- **Work to be completed**: Set down exactly, from the records below, the line with "Screenshot is 820x2335." through the line with "Personalizza", and nothing else.

- **Records to use**:
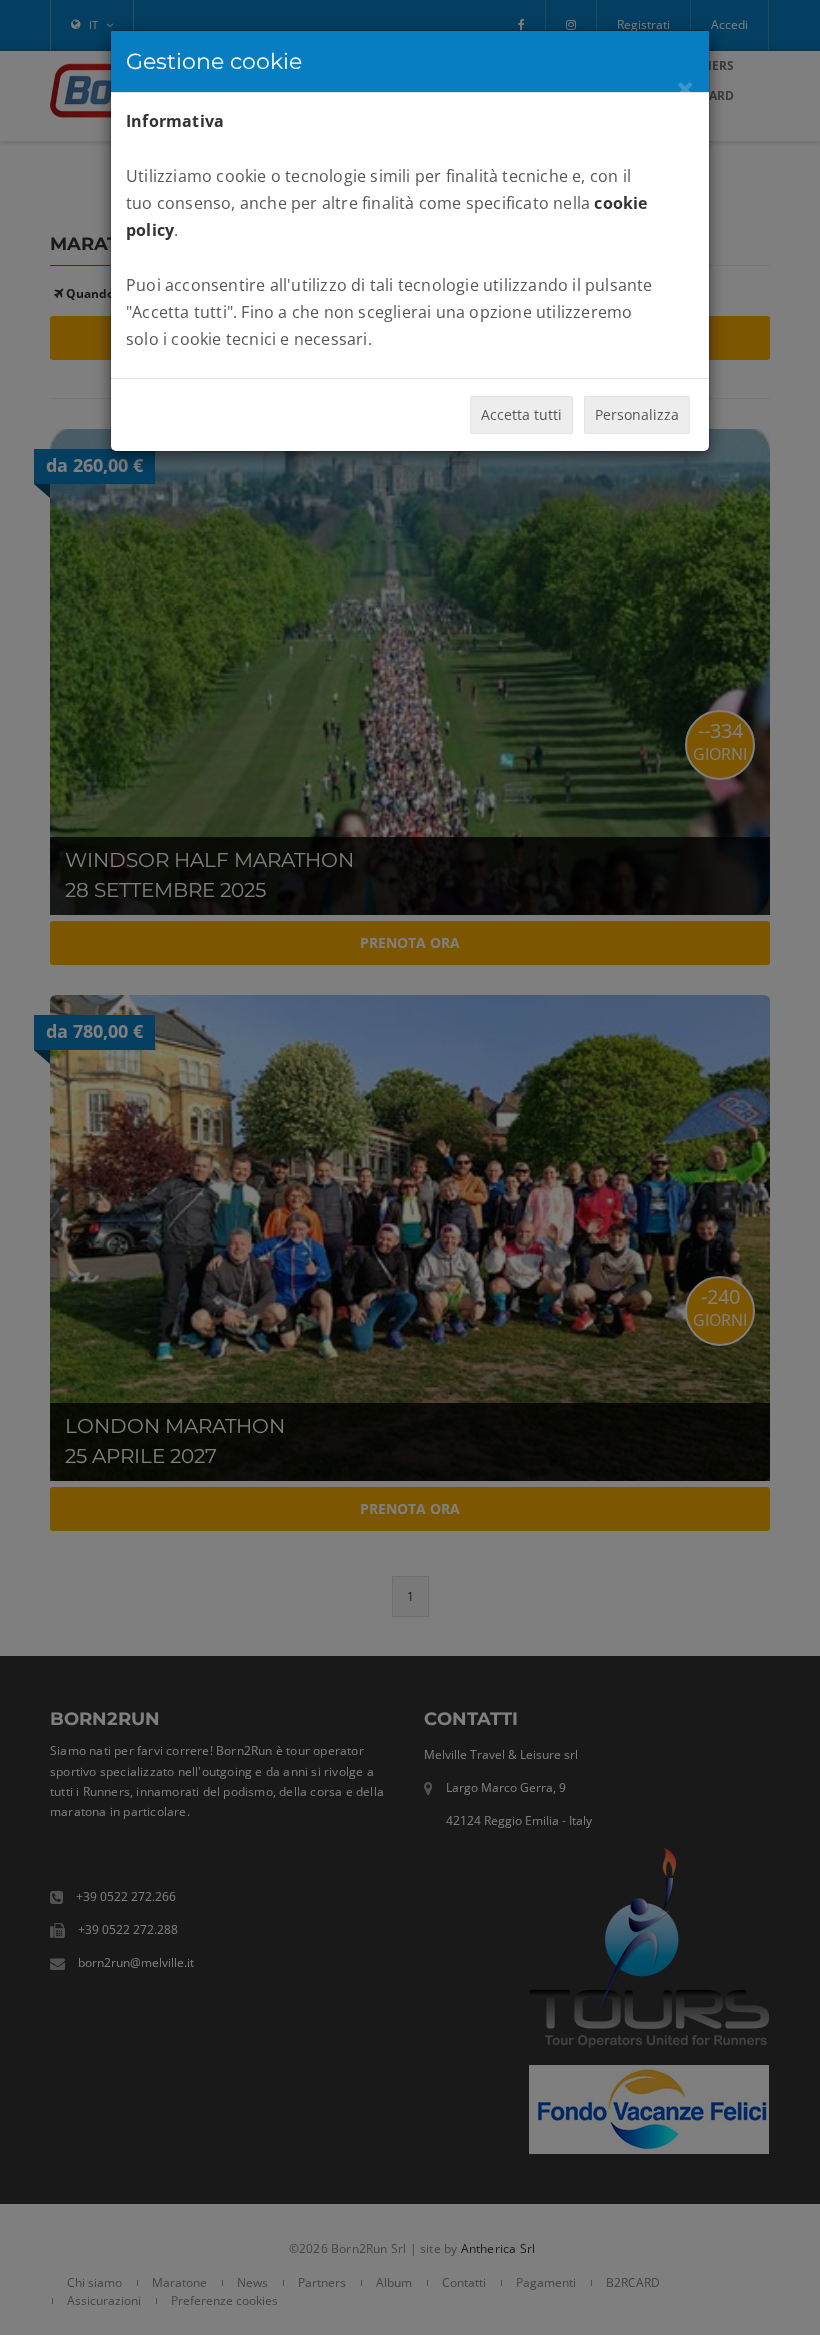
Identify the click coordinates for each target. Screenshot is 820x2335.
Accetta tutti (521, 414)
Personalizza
--
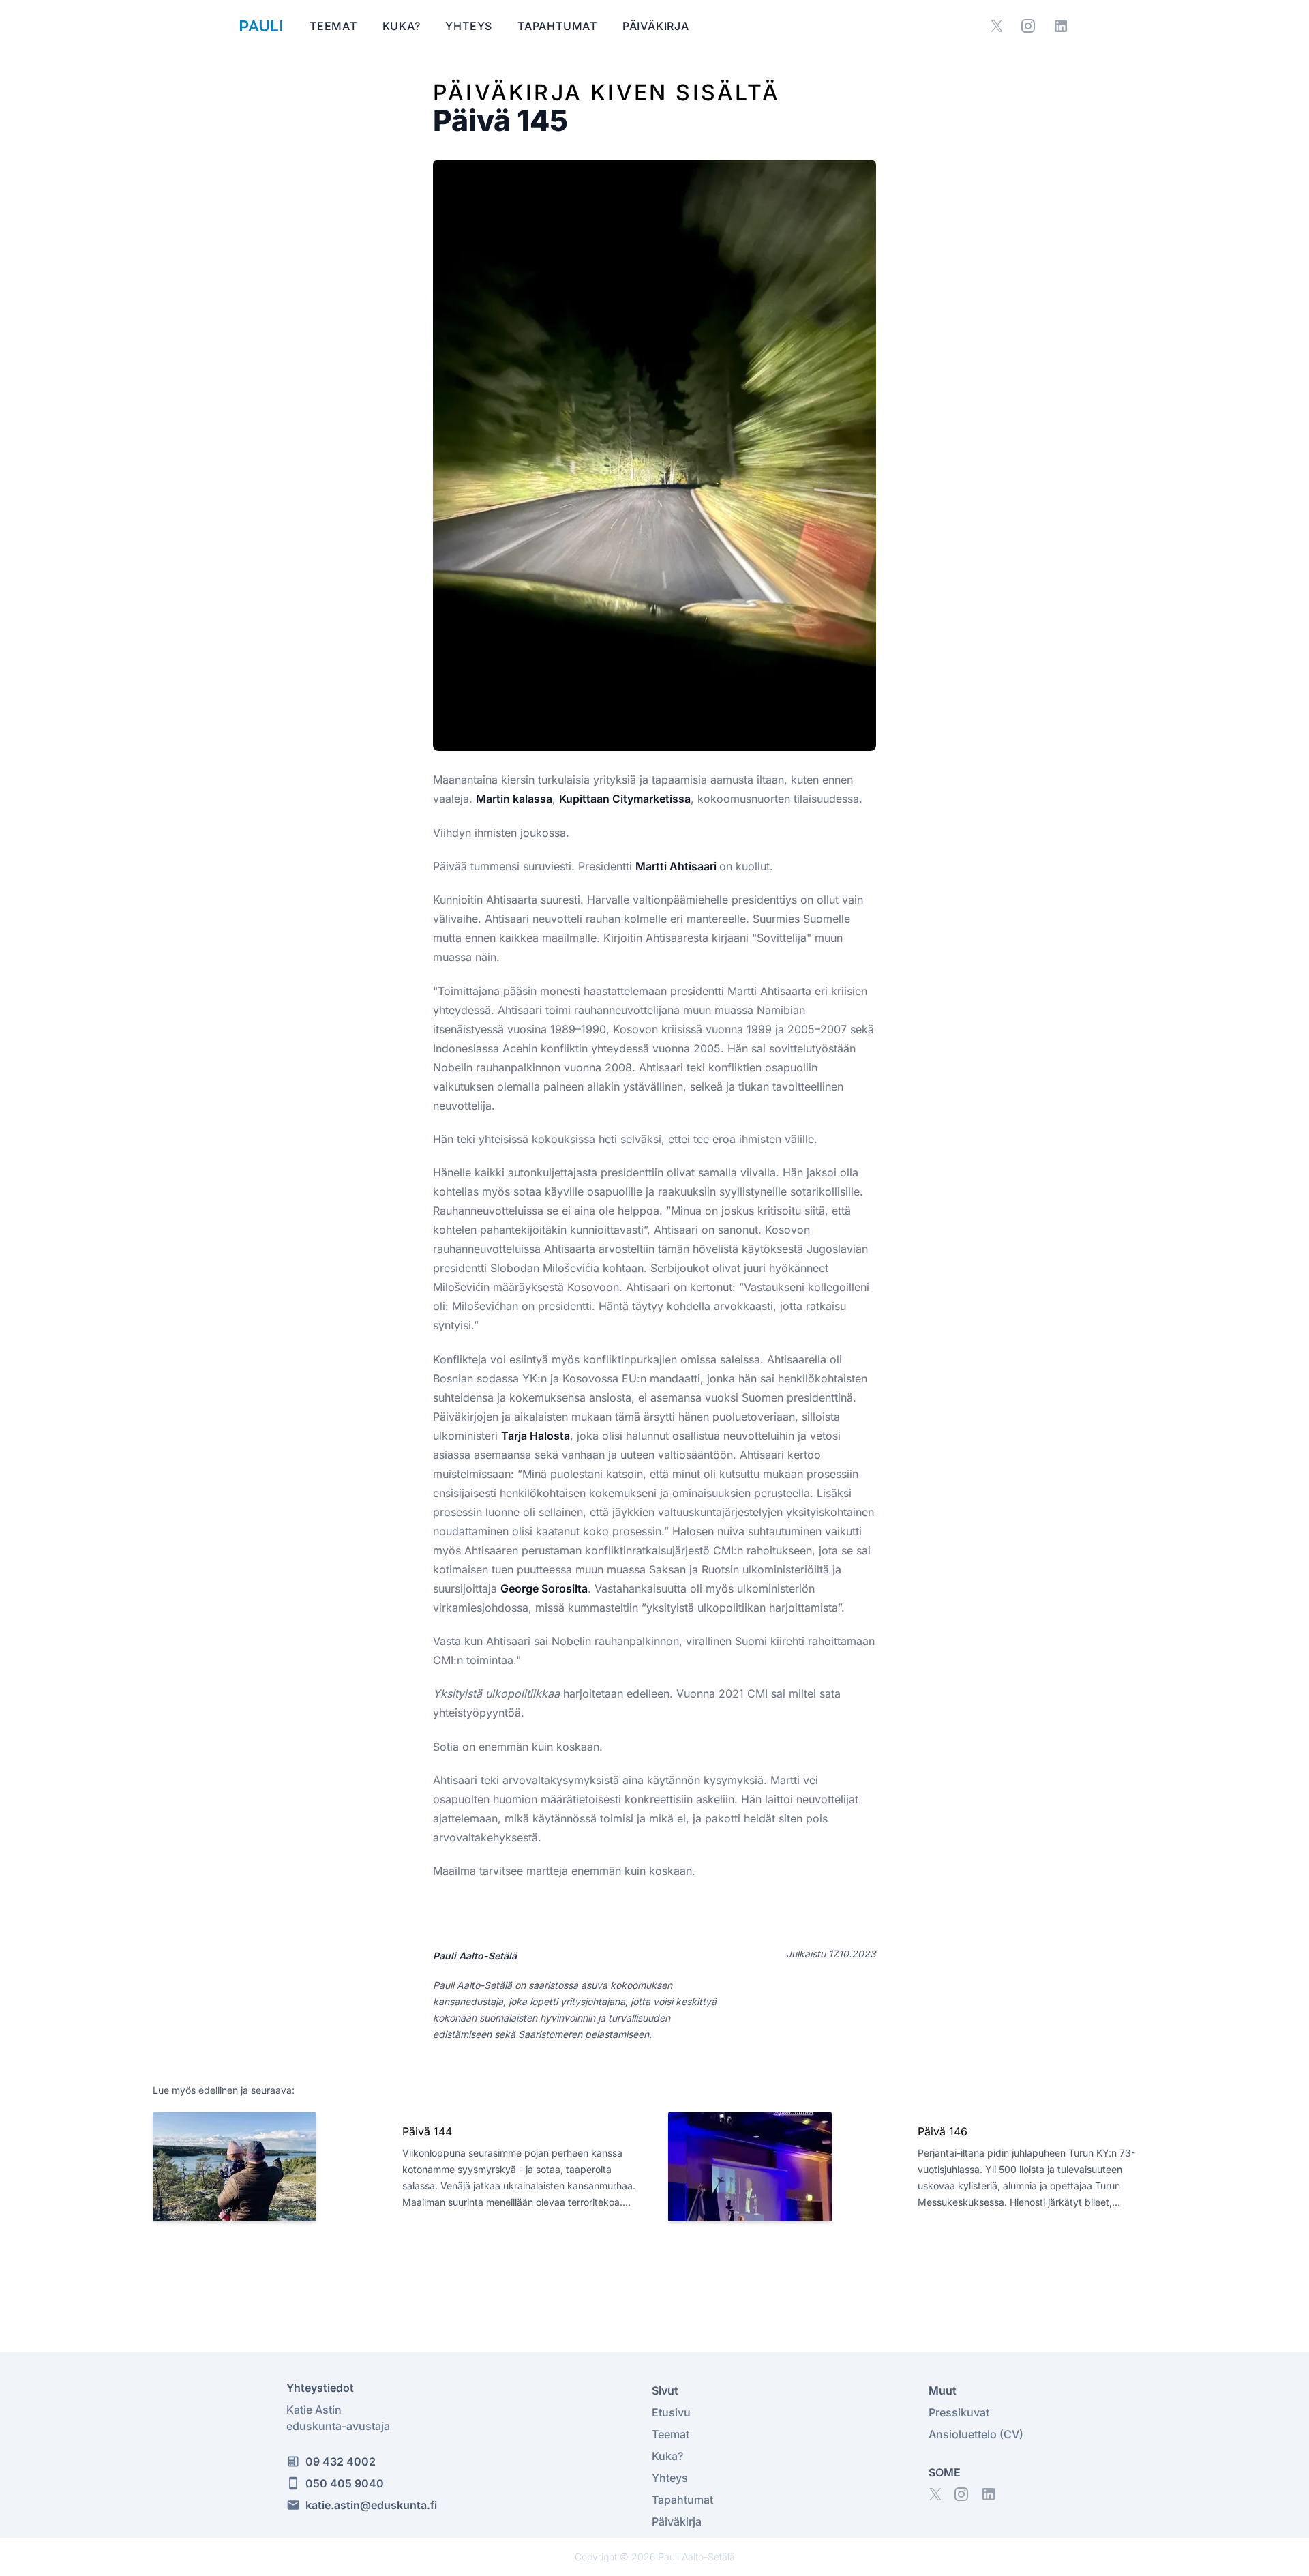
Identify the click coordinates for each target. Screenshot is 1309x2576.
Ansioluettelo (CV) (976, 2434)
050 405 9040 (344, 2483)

- **Completed task**:
Identify the click coordinates for each target. Screenshot is 820x2335.
Accetta tutti (521, 414)
Personalizza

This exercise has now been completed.